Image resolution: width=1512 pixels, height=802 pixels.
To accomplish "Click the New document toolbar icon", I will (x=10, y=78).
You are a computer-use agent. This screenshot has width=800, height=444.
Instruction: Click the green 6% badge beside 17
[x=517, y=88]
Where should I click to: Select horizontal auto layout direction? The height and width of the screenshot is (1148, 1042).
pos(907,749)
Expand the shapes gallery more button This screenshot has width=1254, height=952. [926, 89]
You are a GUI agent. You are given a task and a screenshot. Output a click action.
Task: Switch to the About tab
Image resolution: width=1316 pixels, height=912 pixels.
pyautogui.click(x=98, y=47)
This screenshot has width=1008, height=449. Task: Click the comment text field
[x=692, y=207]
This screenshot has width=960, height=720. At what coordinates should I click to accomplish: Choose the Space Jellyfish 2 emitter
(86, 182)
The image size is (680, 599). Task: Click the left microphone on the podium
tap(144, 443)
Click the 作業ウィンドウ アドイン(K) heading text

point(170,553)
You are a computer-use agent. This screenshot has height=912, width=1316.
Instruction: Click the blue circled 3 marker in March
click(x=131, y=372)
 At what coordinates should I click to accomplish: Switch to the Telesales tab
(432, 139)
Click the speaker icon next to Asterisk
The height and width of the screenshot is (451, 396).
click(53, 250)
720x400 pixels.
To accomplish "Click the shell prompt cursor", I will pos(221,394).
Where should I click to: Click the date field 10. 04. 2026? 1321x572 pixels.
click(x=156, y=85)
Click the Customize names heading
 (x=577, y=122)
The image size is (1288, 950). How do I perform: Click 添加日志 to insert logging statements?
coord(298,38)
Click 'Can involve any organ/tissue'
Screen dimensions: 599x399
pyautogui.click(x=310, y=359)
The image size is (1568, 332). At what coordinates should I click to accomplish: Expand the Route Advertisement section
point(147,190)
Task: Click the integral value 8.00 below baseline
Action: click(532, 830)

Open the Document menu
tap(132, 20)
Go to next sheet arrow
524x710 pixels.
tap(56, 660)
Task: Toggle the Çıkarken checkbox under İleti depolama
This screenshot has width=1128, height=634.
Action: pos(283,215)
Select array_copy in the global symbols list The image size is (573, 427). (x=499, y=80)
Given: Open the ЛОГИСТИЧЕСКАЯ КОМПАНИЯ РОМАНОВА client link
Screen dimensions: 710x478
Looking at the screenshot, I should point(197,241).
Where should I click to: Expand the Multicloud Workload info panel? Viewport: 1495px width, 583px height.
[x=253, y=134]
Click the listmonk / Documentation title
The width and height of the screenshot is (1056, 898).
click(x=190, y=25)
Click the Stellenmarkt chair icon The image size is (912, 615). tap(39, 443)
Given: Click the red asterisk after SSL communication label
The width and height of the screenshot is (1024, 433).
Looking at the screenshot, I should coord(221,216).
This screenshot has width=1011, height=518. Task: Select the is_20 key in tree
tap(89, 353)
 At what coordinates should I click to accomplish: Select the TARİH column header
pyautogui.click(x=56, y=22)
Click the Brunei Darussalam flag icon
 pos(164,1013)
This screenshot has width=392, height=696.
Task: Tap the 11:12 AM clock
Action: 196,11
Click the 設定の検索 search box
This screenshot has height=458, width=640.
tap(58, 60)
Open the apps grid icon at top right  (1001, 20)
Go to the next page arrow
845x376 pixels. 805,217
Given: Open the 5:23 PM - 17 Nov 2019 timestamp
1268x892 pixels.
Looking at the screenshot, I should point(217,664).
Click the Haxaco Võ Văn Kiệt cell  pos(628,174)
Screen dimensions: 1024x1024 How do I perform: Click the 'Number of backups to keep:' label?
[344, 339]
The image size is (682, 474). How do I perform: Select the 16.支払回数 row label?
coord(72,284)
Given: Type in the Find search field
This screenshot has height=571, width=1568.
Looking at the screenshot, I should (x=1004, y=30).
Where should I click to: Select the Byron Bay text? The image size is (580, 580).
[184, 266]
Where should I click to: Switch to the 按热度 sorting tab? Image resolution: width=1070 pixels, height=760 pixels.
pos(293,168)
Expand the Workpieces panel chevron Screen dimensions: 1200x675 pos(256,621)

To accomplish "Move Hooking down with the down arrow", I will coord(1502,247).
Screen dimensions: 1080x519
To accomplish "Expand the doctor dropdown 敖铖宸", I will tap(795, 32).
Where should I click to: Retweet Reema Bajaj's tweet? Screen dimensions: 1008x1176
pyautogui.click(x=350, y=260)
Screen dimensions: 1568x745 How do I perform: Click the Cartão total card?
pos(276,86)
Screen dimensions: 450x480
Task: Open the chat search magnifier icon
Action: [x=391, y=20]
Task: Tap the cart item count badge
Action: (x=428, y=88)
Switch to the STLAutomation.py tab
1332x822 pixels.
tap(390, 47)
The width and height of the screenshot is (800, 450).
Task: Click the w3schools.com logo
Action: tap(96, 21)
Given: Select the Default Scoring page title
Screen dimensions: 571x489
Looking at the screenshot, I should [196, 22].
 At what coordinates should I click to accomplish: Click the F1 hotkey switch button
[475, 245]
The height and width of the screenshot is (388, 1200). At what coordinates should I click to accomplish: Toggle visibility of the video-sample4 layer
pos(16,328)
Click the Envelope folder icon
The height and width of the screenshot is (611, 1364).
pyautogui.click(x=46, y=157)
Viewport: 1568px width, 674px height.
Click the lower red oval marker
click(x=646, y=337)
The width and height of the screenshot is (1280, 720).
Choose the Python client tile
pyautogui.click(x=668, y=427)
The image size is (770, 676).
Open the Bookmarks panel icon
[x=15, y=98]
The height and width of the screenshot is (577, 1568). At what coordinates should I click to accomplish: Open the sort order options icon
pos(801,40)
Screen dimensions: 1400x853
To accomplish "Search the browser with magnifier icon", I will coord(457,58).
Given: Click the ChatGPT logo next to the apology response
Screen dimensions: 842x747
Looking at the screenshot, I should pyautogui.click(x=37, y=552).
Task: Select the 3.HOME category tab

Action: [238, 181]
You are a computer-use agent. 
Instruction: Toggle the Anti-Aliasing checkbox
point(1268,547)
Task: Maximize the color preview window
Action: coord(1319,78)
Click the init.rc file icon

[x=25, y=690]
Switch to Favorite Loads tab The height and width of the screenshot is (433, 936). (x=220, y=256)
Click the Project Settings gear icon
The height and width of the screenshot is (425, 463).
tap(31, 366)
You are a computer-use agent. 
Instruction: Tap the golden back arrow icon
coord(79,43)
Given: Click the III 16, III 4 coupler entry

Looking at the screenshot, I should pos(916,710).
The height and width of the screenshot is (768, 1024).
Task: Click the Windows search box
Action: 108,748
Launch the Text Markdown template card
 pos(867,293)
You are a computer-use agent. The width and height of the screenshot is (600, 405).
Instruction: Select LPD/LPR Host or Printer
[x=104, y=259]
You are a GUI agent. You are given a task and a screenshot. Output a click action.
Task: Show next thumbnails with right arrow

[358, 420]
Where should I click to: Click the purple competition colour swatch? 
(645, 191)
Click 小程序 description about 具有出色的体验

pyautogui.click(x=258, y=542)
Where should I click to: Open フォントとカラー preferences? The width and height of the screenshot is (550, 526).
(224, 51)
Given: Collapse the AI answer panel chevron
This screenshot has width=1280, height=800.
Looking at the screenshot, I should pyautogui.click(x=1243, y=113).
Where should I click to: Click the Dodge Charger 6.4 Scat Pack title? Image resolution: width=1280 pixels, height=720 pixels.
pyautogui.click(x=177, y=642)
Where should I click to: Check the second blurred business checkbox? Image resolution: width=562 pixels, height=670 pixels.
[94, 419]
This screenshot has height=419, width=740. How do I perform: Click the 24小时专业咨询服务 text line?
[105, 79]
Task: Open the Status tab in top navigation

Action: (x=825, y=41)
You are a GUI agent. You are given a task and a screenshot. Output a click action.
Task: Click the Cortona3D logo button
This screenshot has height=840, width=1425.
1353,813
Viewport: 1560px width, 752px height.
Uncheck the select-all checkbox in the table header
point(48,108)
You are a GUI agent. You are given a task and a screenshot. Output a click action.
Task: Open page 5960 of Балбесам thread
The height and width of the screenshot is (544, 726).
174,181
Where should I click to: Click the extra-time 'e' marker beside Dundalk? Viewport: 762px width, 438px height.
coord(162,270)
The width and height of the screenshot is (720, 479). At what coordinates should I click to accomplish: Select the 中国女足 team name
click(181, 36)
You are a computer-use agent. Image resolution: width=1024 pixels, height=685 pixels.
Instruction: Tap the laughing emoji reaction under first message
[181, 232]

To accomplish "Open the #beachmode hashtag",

============

_YOUR INSTRUCTIONS_
This exercise calls for the line containing "You are a computer-use agent. Image" and each line after it in the records, copied exactly.

_YOUR RESPONSE_
You are a computer-use agent. Image resolution: width=1024 pixels, height=685 pixels.
Instruction: Tap the laughing emoji reaction under first message
[181, 232]

To accomplish "Open the #beachmode hashtag",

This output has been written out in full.